In the middle of the night, my friend came clattering on the window of my room and shouted, ‘Can, get up, the cops!’ We got up, got dressed in breathless time, rushed to the car at his mother's place and zoomed out of Sophiatown on a little-used route past St Joseph's Mission through Auckland Park into Hillbrow, where in the heart of the whiteman's flatland we could complete breaking the whiteman's law as, apparently, we could not do in Sophiatown.

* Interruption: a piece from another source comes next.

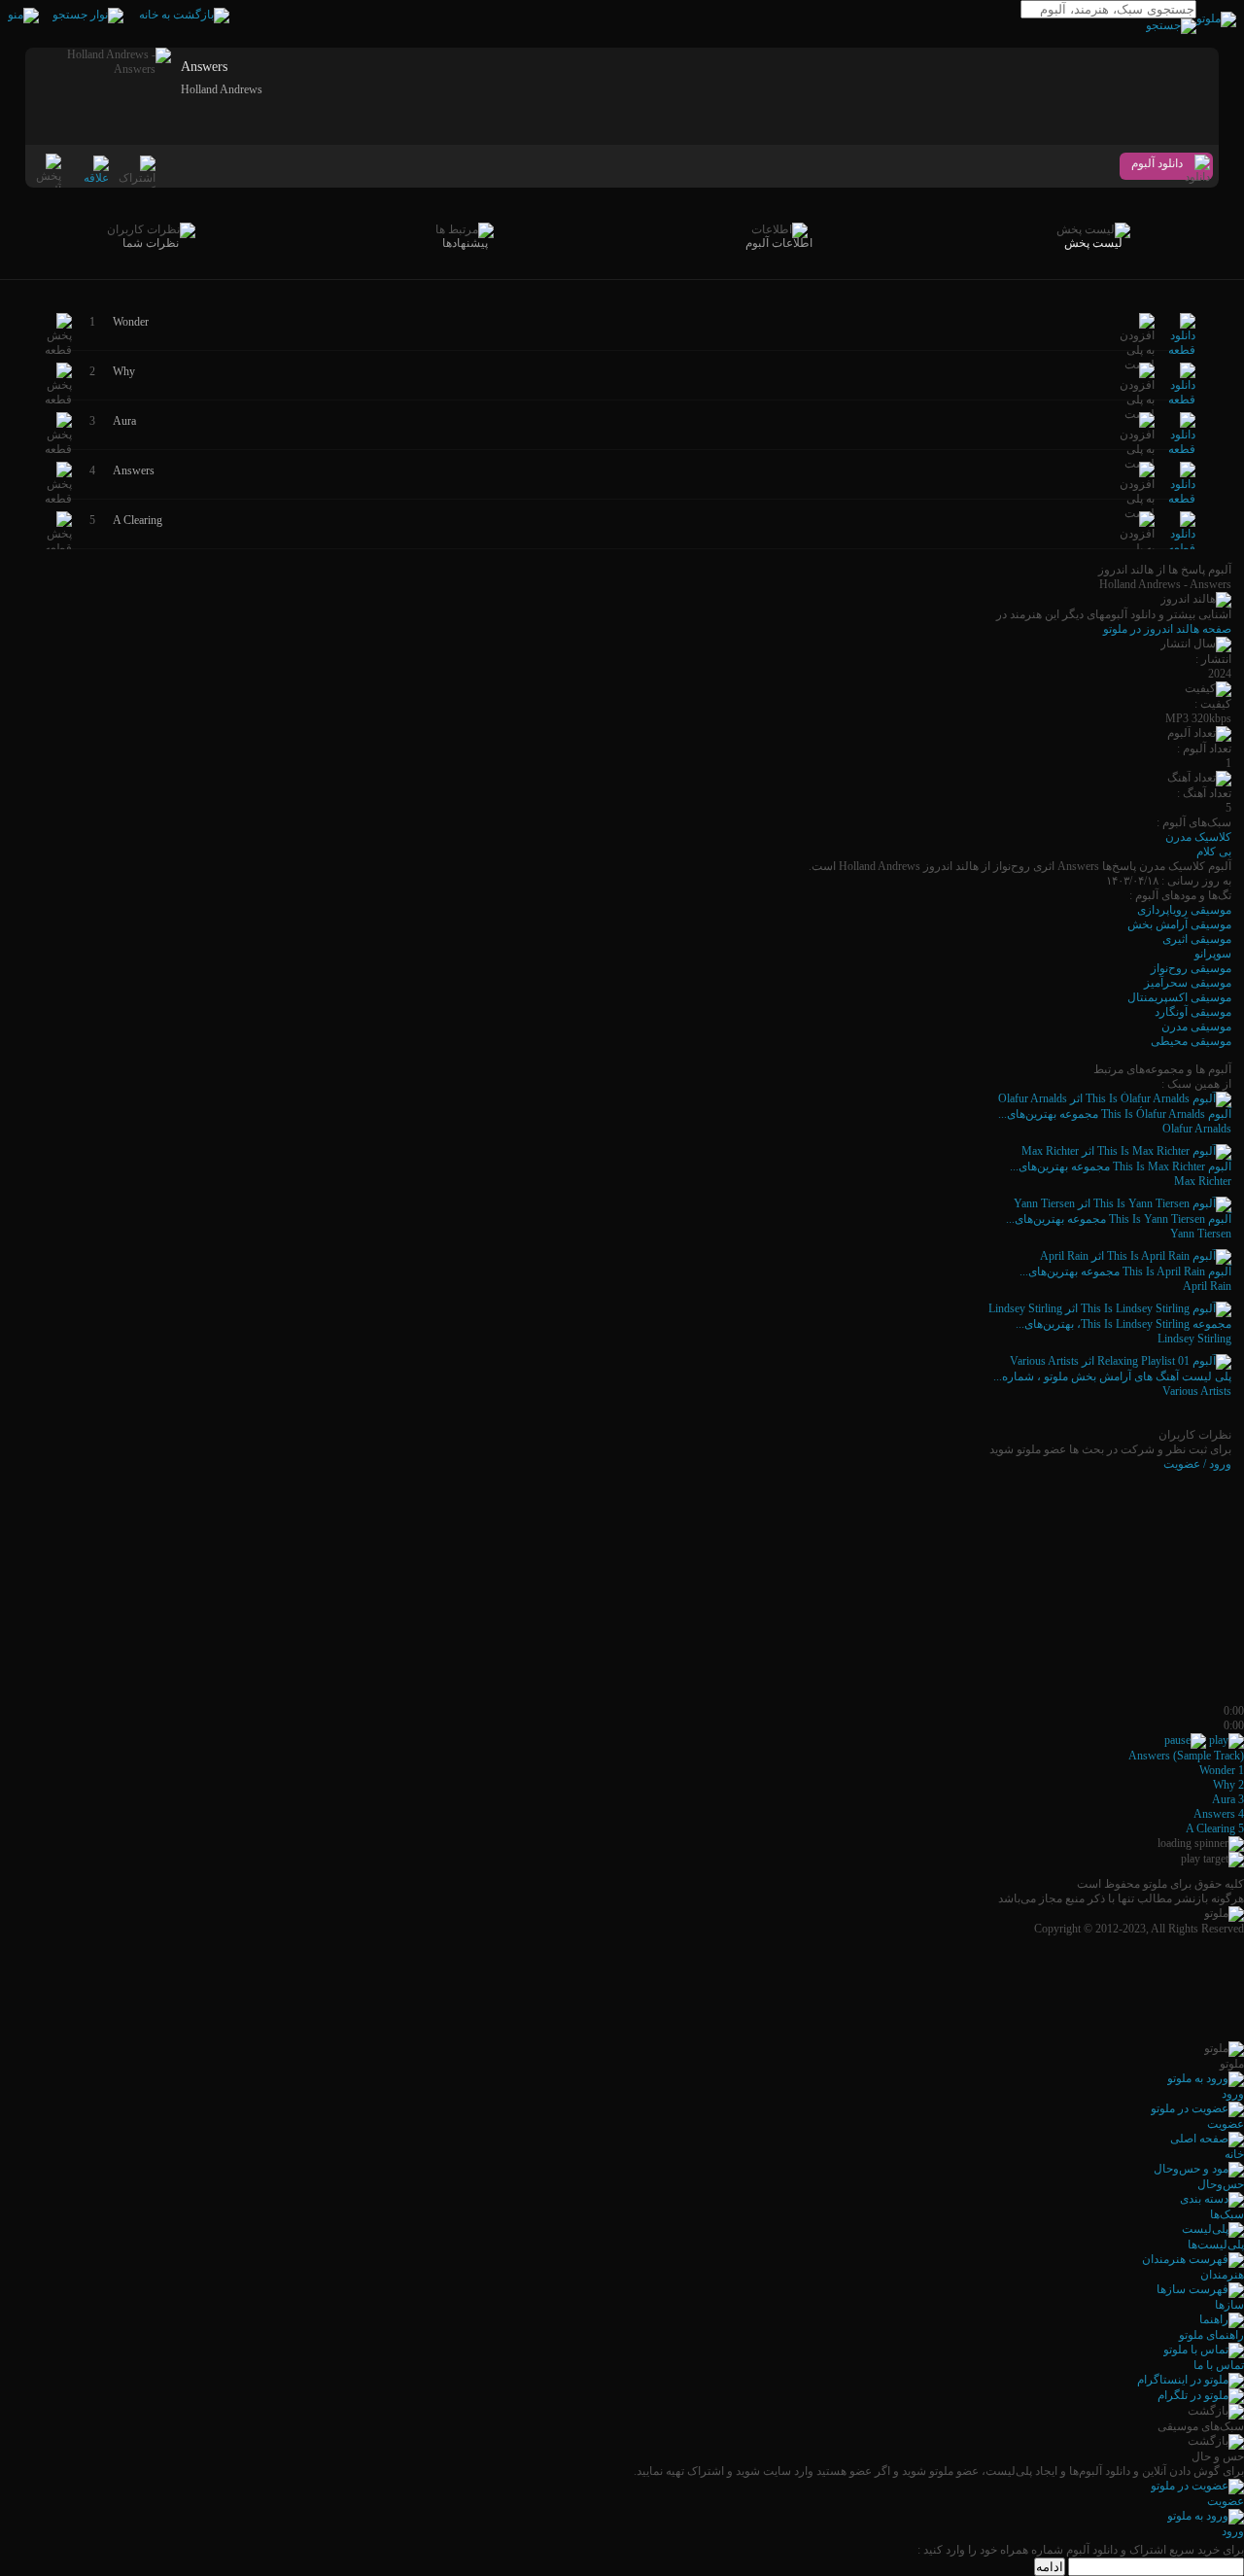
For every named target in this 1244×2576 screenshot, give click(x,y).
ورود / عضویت (1197, 1464)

Later, I heard the sordid details of what had happened that night. My friend came home late, and overheard his mother and sisters discussing the Morris we had left in their yard. The mother felt that it was not right that I should be messing around with a white woman when she had unmarried daughters of her own and my eligibility rated high. So she sent one of her daughters to go and tell Baby that I was with the white woman again and that I had left the car in their yard. My friend felt that he did not have the time to argue with his family, that his job was to warn us as quickly as he could to get the hell out of there.

As it turned out, I need not have bothered. The darling Afrikaaner at the desk told Baby, ‘Look here, woman, every time you have a quarrel with your boyfriend, you rush to us with a cock and bull story. Clear out!’